Vielleicht können mir die "Celebboard-Serienjunkies" weiterhelfen...

Ich zermartere mir schon seit Tagen den Kopf über den Titel einer US-Polizeiserie von der ich vor einigen Jahren einige Folgen gesehen habe.

Inhaltlich dreht sich die Serie um das Berufs- und Privatleben einiger (Streifen)Polizisten, Sanitäter und Feuerwehrleute in einer US-amerikanischen Großstadt (New York?).

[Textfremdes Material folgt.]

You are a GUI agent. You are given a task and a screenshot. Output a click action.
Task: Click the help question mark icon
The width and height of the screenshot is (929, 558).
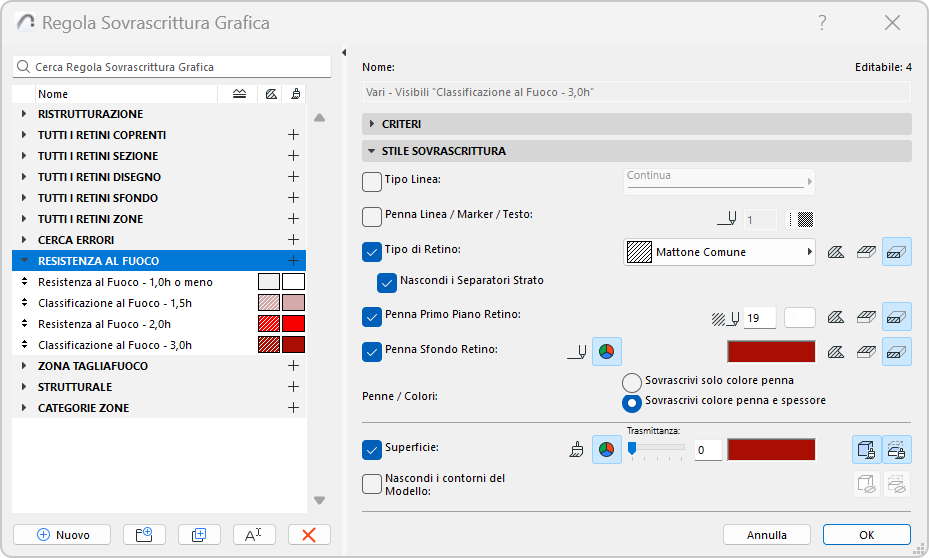coord(822,22)
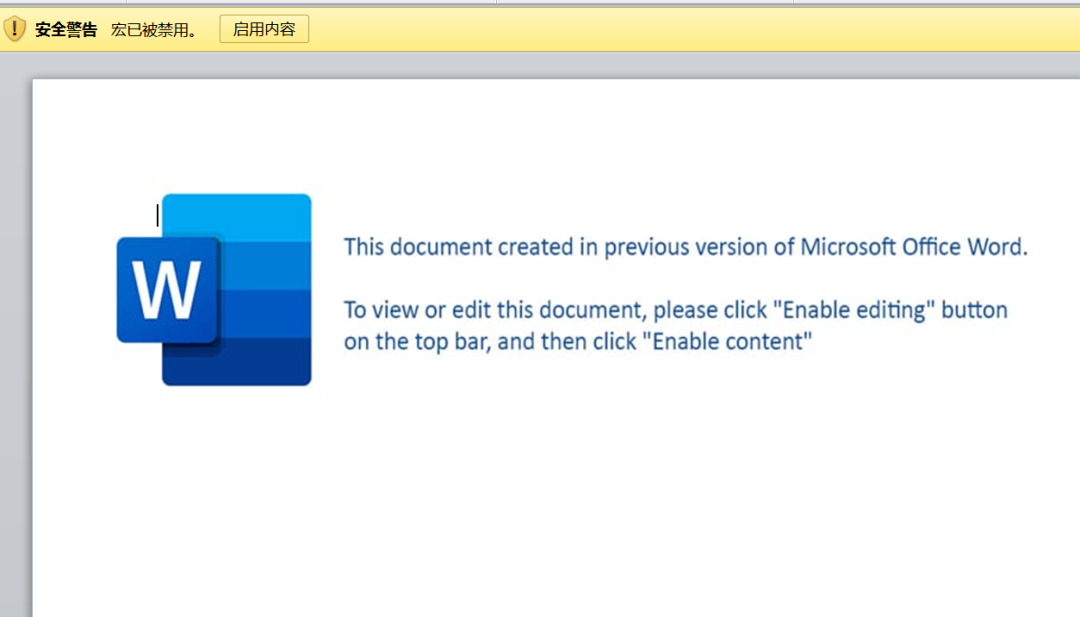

Im Deutschen Free-TV lief die Serie in diesem Jahrtausend am späten Abend (nach 22 Uhr) bei Sat.1, Kabel Eins, RTL 2 oder VOX (bin mir da nicht mehr sicher).


----------



## Sachse (16 Sep. 2013)

meinst du "Rescue Me"?


----------



## MetalFan (16 Sep. 2013)

Sachse schrieb:


> meinst du "Rescue Me"?



Ne, die ist es nicht.


----------



## Toolman (16 Sep. 2013)

Ein paar Details mehr hätten es ja sein dürfen 

Vielleicht 'Chicago Fire/PD', 'Flashpoint', 'NYPD Blue' oder 'The Shield'???
Mehr fällt mir da auch grad net zu ein...


----------



## Buterfly (16 Sep. 2013)

Third Watch?


----------



## DER SCHWERE (16 Sep. 2013)

Buterfly schrieb:


> Third Watch?



die serie endete dann kurz nach dem 11. september Hier in Deutschland denn das ereigniss wurde sehr realistisch in der serie dagestellt


----------



## MetalFan (16 Sep. 2013)

Buterfly schrieb:


> Third Watch?



Ja, genau die ist es!  :thx:


----------



## simsonfan (16 Sep. 2013)

Jep, hab ich auch gern geguckt  Fand es schade, dass sie sie eingestellt haben!


----------